Die Jugendlichen bringen heutzutage noch viele andere „Baustellen“ mit, die das Lernen erschweren und die es so früher nicht gab. Es ist ein wichtiger Aspekt von Bildungsgerechtigkeit, diese veränderten Rahmenbedingungen anzuerkennen und ihnen auch in den Lehrplänen Rechnung zu tragen. Statt defizitorientiert zu klagen, muss verstärkt darüber nachgedacht werden, wie sich Berufe in Zeiten von Digitalisierung und Automatisierung verändern und was das für die berufliche Bildung konkret bedeutet. So stellt sich in diesem Zusammenhang beispielsweise die Frage, ob alle sprachlichen Kompetenzen nach wie vor priorisiert werden sollten, oder ob es nicht sinnvoller wäre, beim Thema Deutsch im Beruf die rezeptiven gegenüber den produktiven Kompetenzen zu stärken und andere Kompetenzen, wie z.B. Empathie im Umgang mit Patientinnen und Patienten, in den Vordergrund zu rücken. Die Verantwortlichen berichten von ihrer Beobachtung, dass Jugendliche mit Sprachschwierigkeiten in Deutsch oft deutlich mehr Empathie und Kommunikationsfähigkeit im zwischenmenschlichen Bereich mitbringen (MH).

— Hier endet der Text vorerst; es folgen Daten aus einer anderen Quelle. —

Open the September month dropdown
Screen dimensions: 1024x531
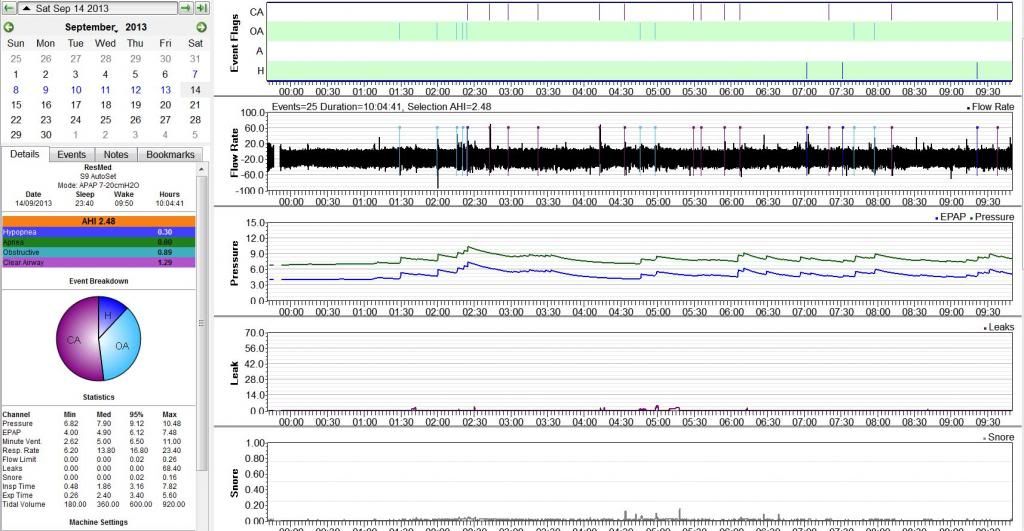(84, 27)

Dieser regelmäßige Austausch unter den beteiligten Kooperationspartnern trägt ebenso wie die stärkere Durchlässigkeit des Bildungssystems im Vergleich zu früher außerordentlich zur Erhöhung von Bildungsgerechtigkeit bei. Viele Jugendliche mit erfolgreich absolvierter Ausbildung legen danach noch ihre Fachhochschulreife ab; das war vor vielen Jahren so noch nicht möglich. Der Schulleiter berichtet von Studien, die zeigen, dass Jugendliche mit erfolgreich absolvierter Berufsausbildung im Studium später bessere Leistungen erbringen als Jugendliche mit klassischem Abitur. Das hängt damit zusammen, dass viele dieser jungen Menschen den Praxis-Theorie-Transfer besser leisten können; „das sehen wir auch bei starken Schülerinnen und Schülern an unserer Schule“ (MH).